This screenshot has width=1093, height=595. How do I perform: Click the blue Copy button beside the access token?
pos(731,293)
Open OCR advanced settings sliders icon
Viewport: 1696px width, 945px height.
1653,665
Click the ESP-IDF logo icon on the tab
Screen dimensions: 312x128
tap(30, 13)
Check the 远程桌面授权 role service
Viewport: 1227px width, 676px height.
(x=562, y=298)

Problem
Edit the lines above so that "access token" reads "API key", with nothing else altered.

Correct result
This screenshot has width=1093, height=595. How do I perform: Click the blue Copy button beside the API key?
pos(731,293)
Open OCR advanced settings sliders icon
Viewport: 1696px width, 945px height.
1653,665
Click the ESP-IDF logo icon on the tab
Screen dimensions: 312x128
tap(30, 13)
Check the 远程桌面授权 role service
Viewport: 1227px width, 676px height.
(x=562, y=298)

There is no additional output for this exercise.